4.Lack political leadership. After the catastrophe of debt ceiling in Washington and the inability of lawmakers to come up with a solution to the problem of sovereign debt, investors have lost confidence in the ability of leaders to lead.

"The government really works," said Scott Black, president of money management firm Delphi Management. "There is a lack of leadership we have no plans to get America back on track .."

5.Policy maker out of bullets. After taking extraordinary steps to try to get the economy back on track, the Federal Reserve and the U.S. government has few options left and little ammunition to jump-start the economy. This week, Fed Chairman Ben Bernanke told investors he would leave the interest rate of about 0% to mid-2013 to help the sluggish economy was moribund rocking. But he offered few other details of how the Fed can stimulate the economy.

"What plays out is to guard the American government kept company in the financial crisis first," said Harrison, who is also the founder of Minyanville.com. "Now, the financial markets ask who will save the lifeguards."

Trade 6.Computer the destabilzing. With nearly 70% of the stock now trades executed by the so-called high-frequency traders who use computer super smart and super quick, sharp moves strengthened market, said George Feiger, CEO of Advisor contango.

Too fast computer algorithms, and can jump on the trend quicker than humans, he said.

"This is analogous to the flash accident," said Feiger. "We have created a trading market structure that is driven by short-term decisions that utilize math rapid market movement machine does not predict the future of Europe .."

7.Forced sell. Many large investors are not positioned for rapid reversal downward in stock. As a result, many hedge funds and other large investors that use borrowed money to increase the return is now being forced to sell assets to raise money to meet margin calls, said Bollinger. And the computer generated world today, this sale had to be done immediately, causing a sharp decline in asset prices.

In short, volatility rose to send a message that the market is undergoing a change in thinking, says Dorsey. "It tells us that we have started a new lower leg in a bear market. Instead of Lehman Bros., this one is Greek, Italian, French and U.S. financial assets.

Time to go shopping?

But some money managers said the steep decline in prices and the crazy up and down move offers an opportunity to buy cheap stocks. Now it's time to stake out your shopping list.

Feiger think the problem in Europe will force the money back to the United States, so he bought a large-cap stocks and resource companies. Black is to buy beaten-down stocks, such as CBS and Bekshire Hathaway's Warren Buffett.
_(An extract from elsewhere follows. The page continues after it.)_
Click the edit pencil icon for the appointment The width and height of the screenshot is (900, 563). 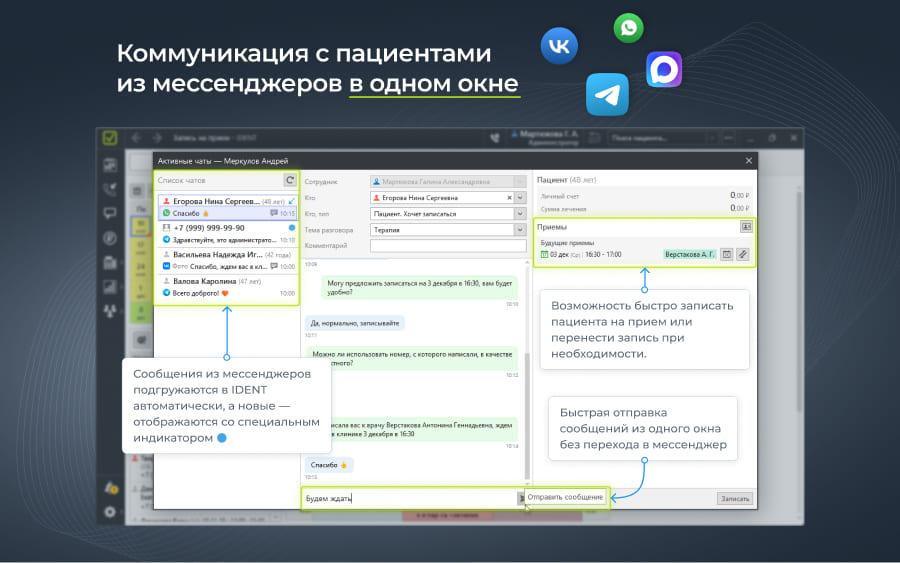point(743,254)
"If I could buy good companies with low P-Es, I will," said Black. "I have three to five year time horizon, which makes buying a franchise is good" is a good bet.

Stacy Harris, 58, of Nashville, view the correction as a time to buy. The focus: defensive stock companies that produce goods people need not matter what, like the makers of toilet tissue, paper towels and food. "Must buy opportunity," he said.

However, even Black said investors should tread carefully, for now. "It is always better to buy a few days after the tsunami than getting hit by 25-foot waves," he said.